Multiple antidepressants, commonly prescribed to chronic pain patients, render patients deficient in the CYP2D6 activity needed to metabolize tramadol. Genetic factors are also associated with CYP2D6 deficiency. For any CYP2D6-compromised population, tramadol is ineffective.
In the double-blind, randomized cross-over study now underway, each subject undergoes a three-segment trial —first receiving Omnitram plus the antidepressant paxil, then a placebo plus paxil, and then tramadol plus paxil — before exposure to temperature challenges to determine pain sensitivity. While the study will directly demonstrate Omnitram’s ability to provide pain relief in patients phenoconverted to CYP2D6 deficiency by taking an antidepressant, the trial will also have implications for patients who are CYP2D6 compromised for genetic reasons.
Stuart Kahn, MD, Syntrix Medical Director, stated, “Due to the metabolic limitations of tramadol, large numbers of pain patients have not been receiving adequate relief on tramadol. Often, they find relief only from opiates that provide dangerously high levels of morphine equivalent dosages. The side effects and risks those patients face include dependency and death. All of these patients will finally have access to the benefits of tramadol though Omnitram.”
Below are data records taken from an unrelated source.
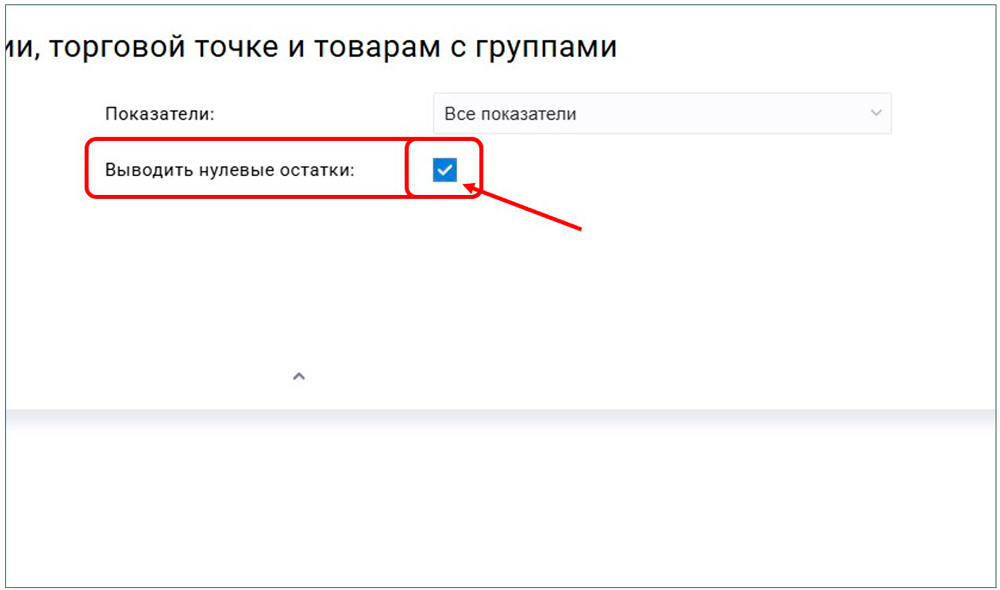Click the gray shadow divider under the panel
Viewport: 1000px width, 590px height.
click(x=500, y=420)
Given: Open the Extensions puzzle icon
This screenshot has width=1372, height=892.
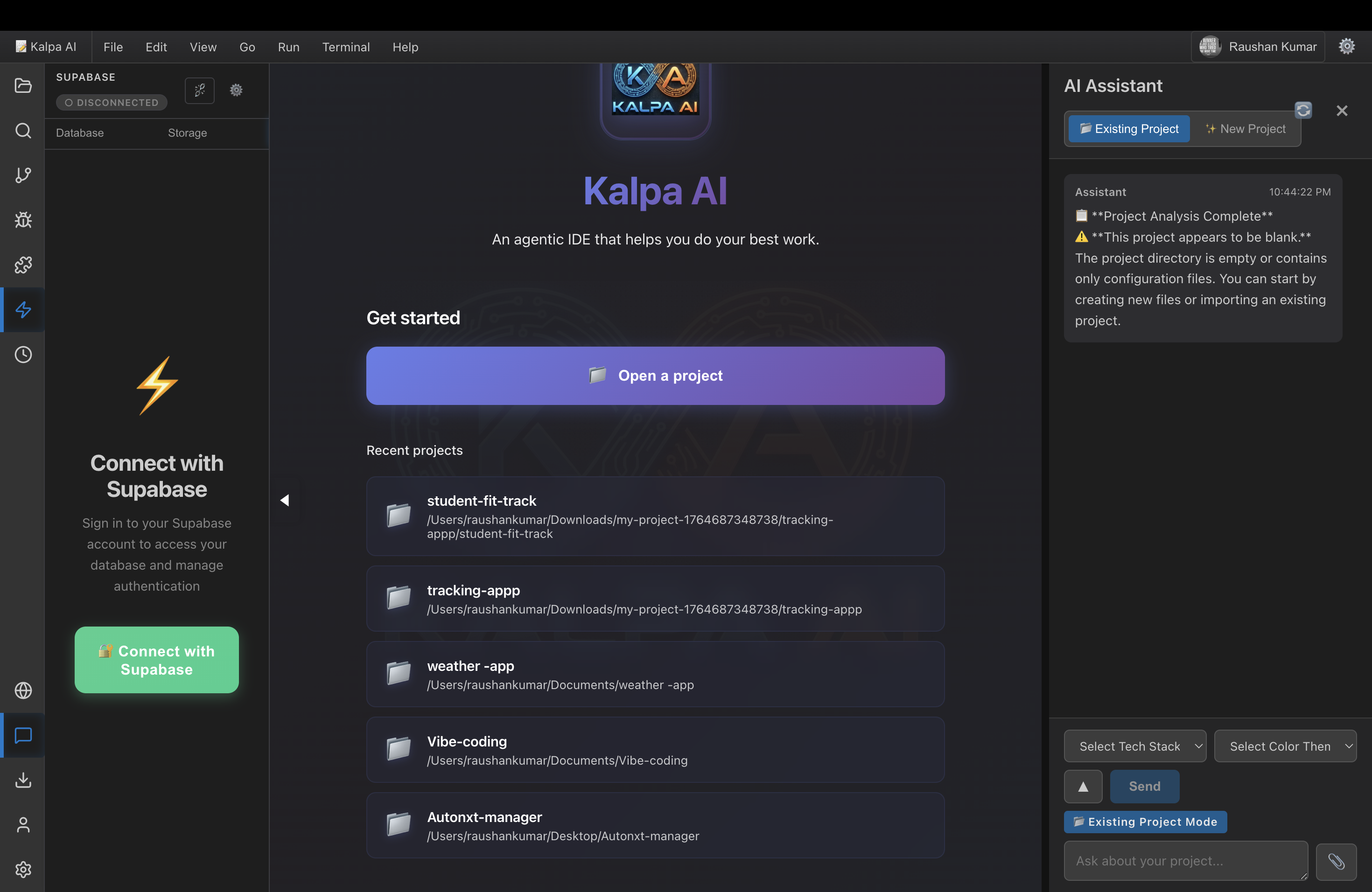Looking at the screenshot, I should 23,265.
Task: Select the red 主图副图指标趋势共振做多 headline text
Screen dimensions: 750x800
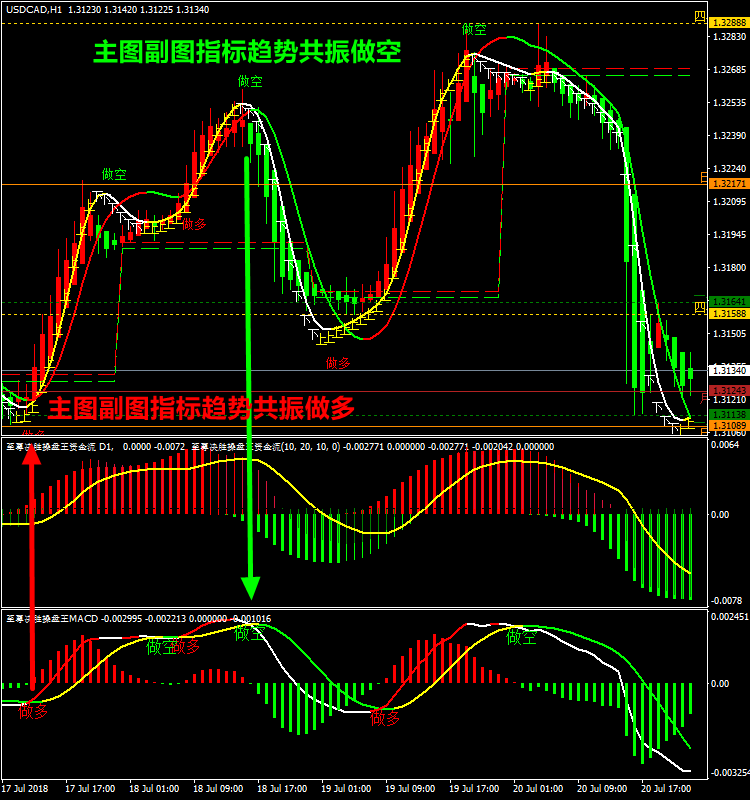Action: (x=202, y=407)
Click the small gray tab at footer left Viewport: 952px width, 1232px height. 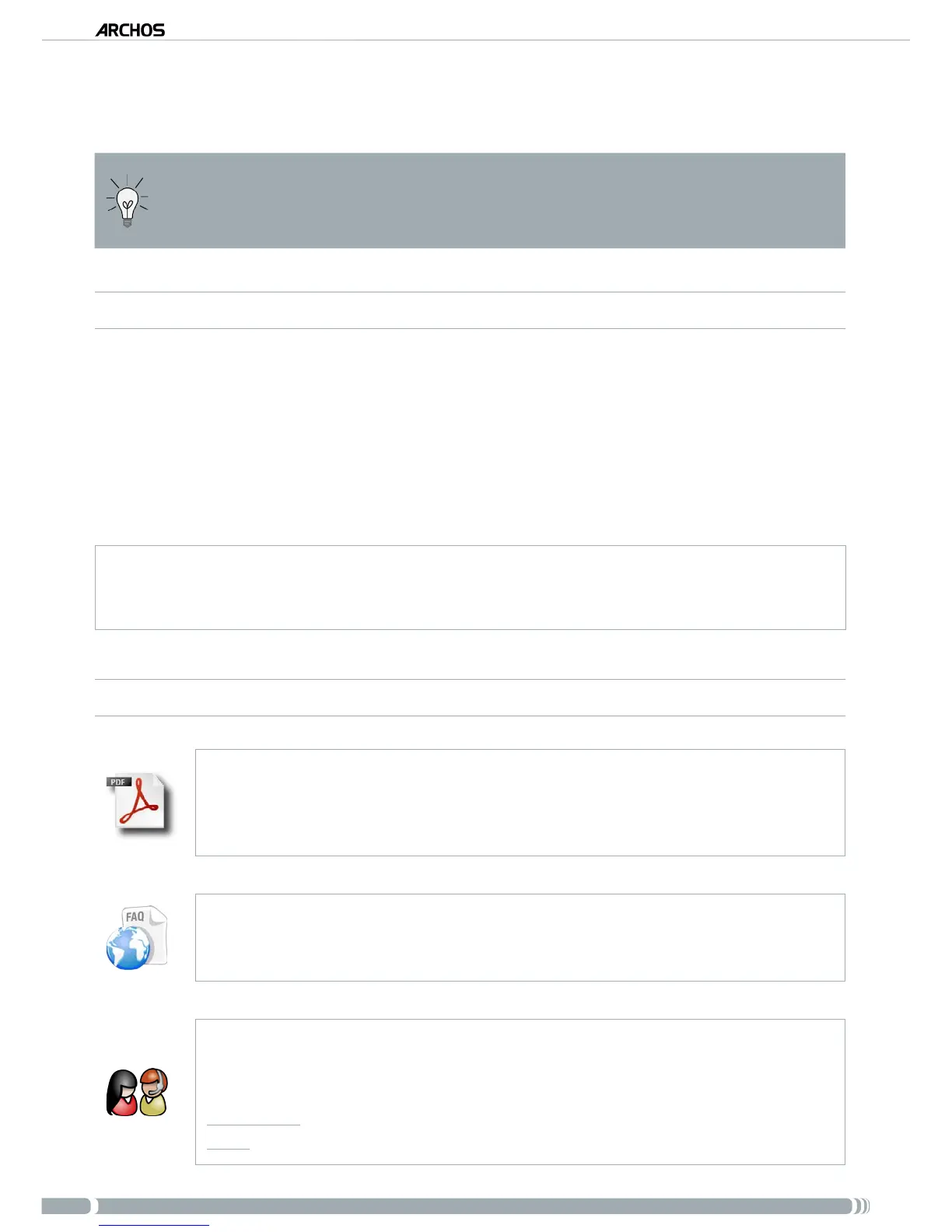click(x=66, y=1206)
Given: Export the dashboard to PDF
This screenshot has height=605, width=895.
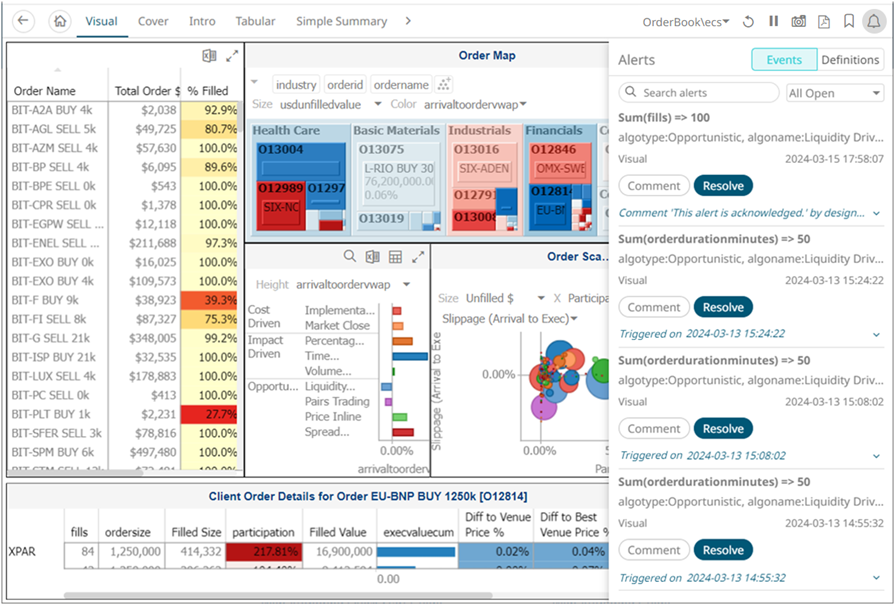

Tramadol’s safety as a pain medication has made it the second-most prescribed analgesic in the United States with over 40 million prescriptions written a year.
John Zebala, MD, PhD, President and CEO said, “With Omnitram broadly increasing the utility of tramadol and enhancing its safety, we expect to further accelerate the shift away from Schedule II opiates.”
Omnitram was developed by Syntrix with extensive prior grant support from the National Institute on Drug Abuse (NIDA) of the National Institutes of Health (NIH).
A previous double-blind, cross-over Phase I study examined Omnitram’s safety, pharmacokinetic properties (absorption, distribution and excretion), and analgesic activity.